More than a year later, the Ethiopian forces are still fighting in Somalia in what is being called an "occupation" by some, and they have been accused of gross human rights violations, including the indiscriminate killing of civilians and shelling of entire neighborhoods.
The report's authors said there is "a staggering scale of need" for the displaced people, as malnutrition rates for children under five have become "alarmingly high." UN estimates suggest that since January nearly 60,000 people have fled the Somali capital Mogadishu, most as a result of "search and sweep" operations conducted by the government of Somalia and the Ethiopian military against the Eritrea-based opposition groups.

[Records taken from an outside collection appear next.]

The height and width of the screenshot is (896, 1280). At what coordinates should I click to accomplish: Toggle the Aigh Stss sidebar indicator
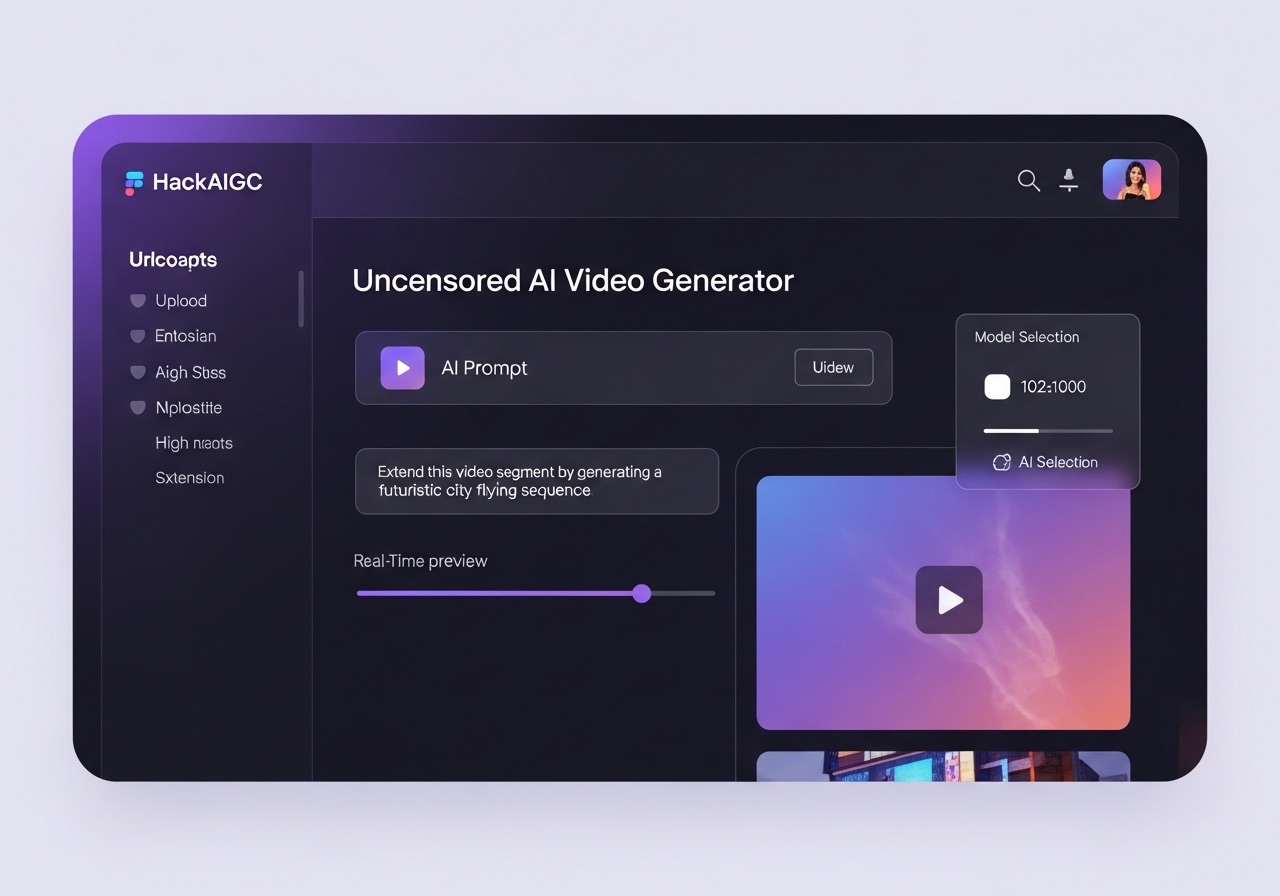[x=137, y=372]
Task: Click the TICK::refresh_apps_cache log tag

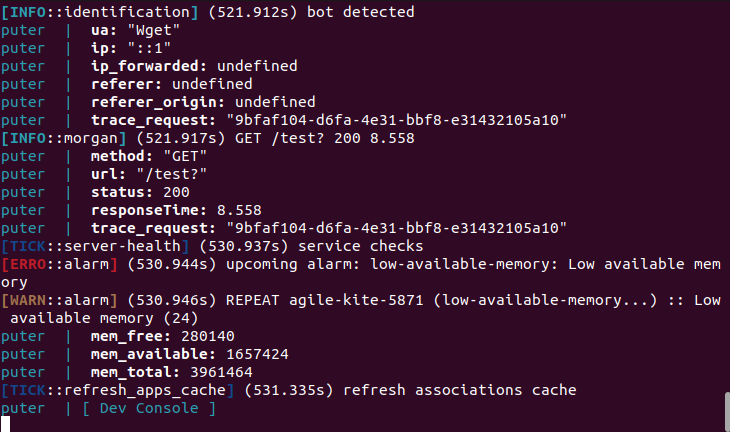Action: click(118, 390)
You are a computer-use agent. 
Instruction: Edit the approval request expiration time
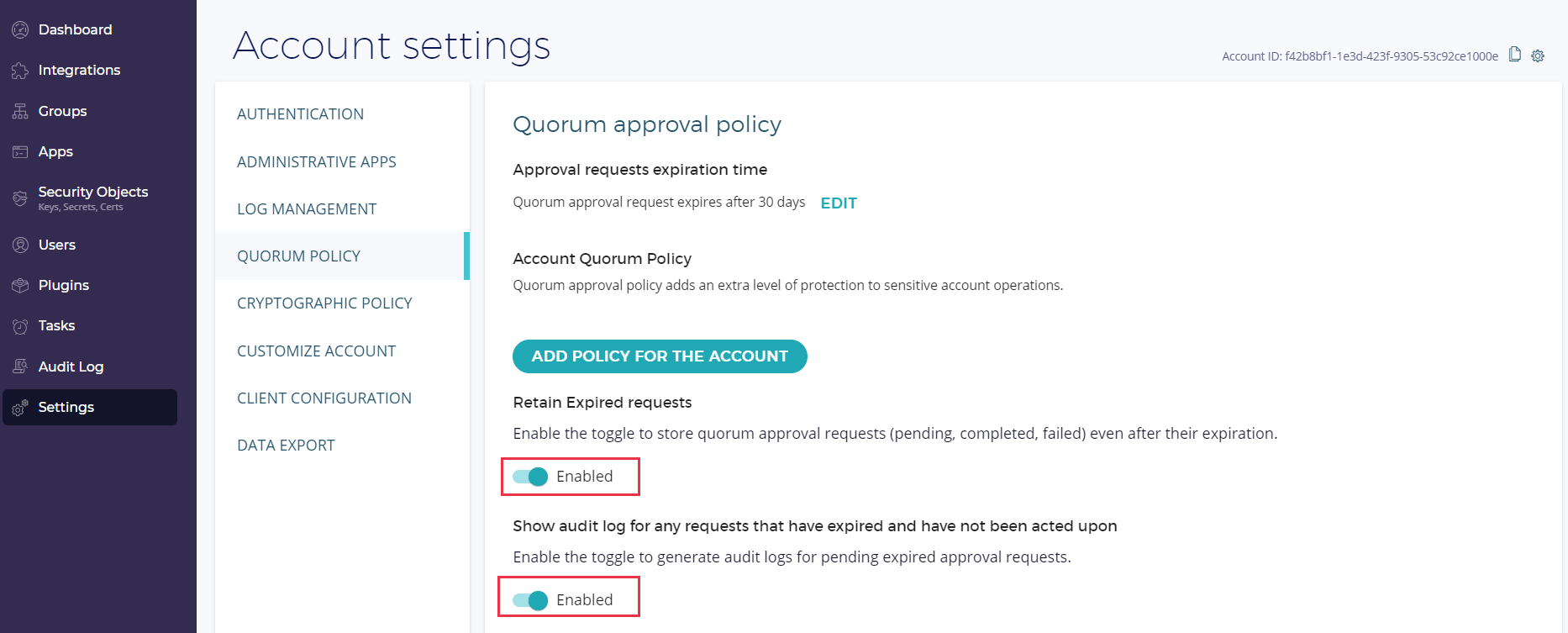point(839,203)
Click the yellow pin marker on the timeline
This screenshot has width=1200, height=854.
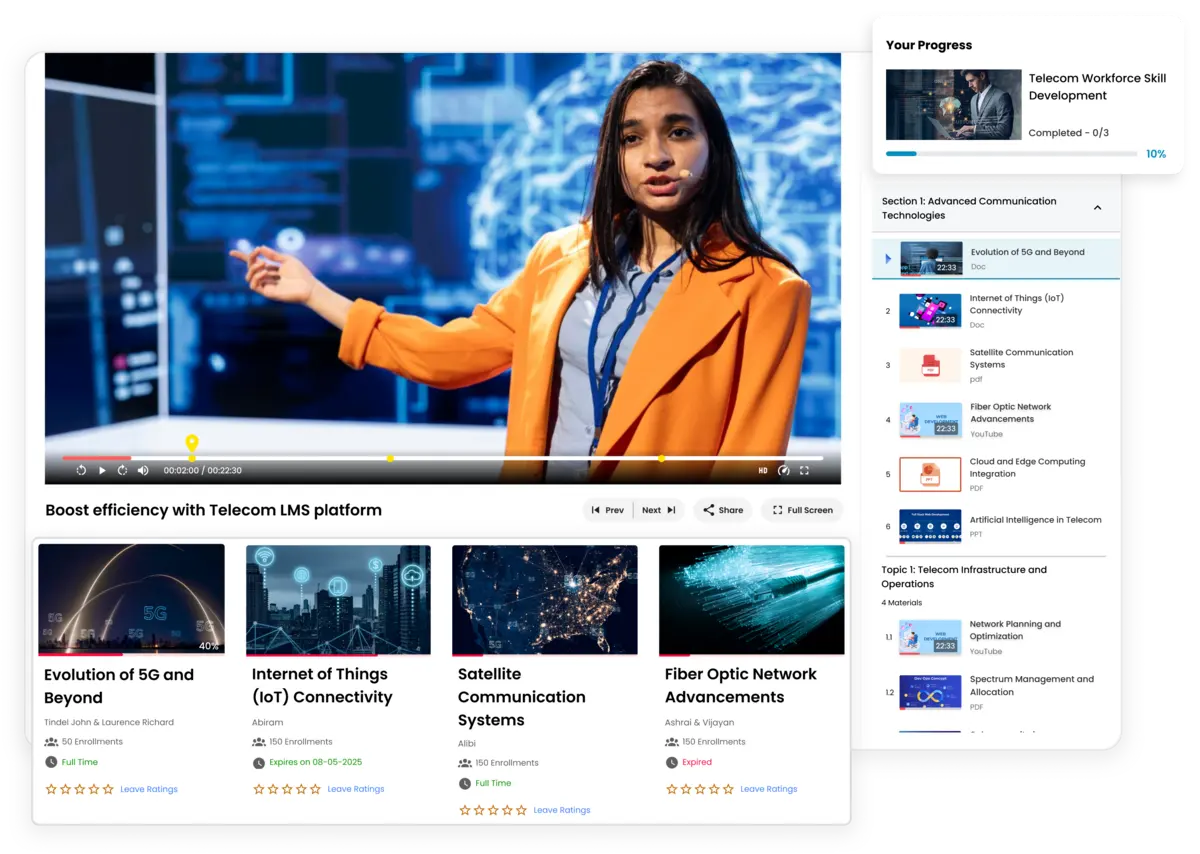pos(192,443)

RI says its members have spoken to some of the 200,000 civilians who have settled on the road to Afgooye, a village approximately 20 miles west of Mogadishu. That area is now the most densely populated settlement of internally displaced people in the world.
"Somalis perceive the United States as supporting the Ethiopian presence and the reprehensible behavior of Ethiopian troops in their country," said RI's Patrick Duplat. "The heavy-handed bombing of individual targets in Somalia and other military actions fuels this anti-American sentiment."
Duplat and his colleagues think that by condemning human rights abuses and holding the Ethiopian military accountable for their actions, the United States can go a long way towards defusing tensions in the Horn of Africa.
"We hope that Congress will investigate the military support that was provided to Ethiopian forces," Duplat added in a statement.
The RI report also focuses on the feasibility of a peacekeeping force in Somalia and highlights the current political culture in Somalia as an impediment to progress.
The group says its activists have interviewed a number of local Somalis who view the transitional government as an illegitimate regime imposed by foreign forces.
Abusive behavior by security forces and the Ethiopian military further erodes support, according to RI. Under these circumstances, the report argues that a peacekeeping force is unlikely to fill the security vacuum, protect civilians, or allow for the safe delivery of humanitarian aid.
The report urges the UN Security Council to seriously consider Secretary-General Ban Ki-moon's own assessment that the deployment of peacekeepers in Somalia can only succeed when there is a peace to keep.
"The United Nations risks repeating the mistakes it made in the early 1990s. The Security Council is considering a peacekeeping force without sufficient discussion over whether this is a viable solution to the ongoing crisis in Somalia," said RI peacebuilding advocate Erin Weir.
"Peacekeepers should only be deployed if minimal political benchmarks are met," according to Weir, "and if UN member states are willing to provide the troops, equipment, and mandate to confront armed resistance and address the root political causes of the Somali conflict."
The report's authors note that senior UN staff have been unable to go to Mogadishu for months and argue that its officials based in the Kenyan capital Nairobi are often "out of touch with the fast changing realities on the ground."
On Apr. 1, two UN staffers in southern Somalia were kidnapped at gunpoint, which, according to RI, clearly indicates how difficult and dangerous it has become to operate in Somalia. However, the humanitarian group seems fully convinced that there is a need for further expansion of UN staff in the country.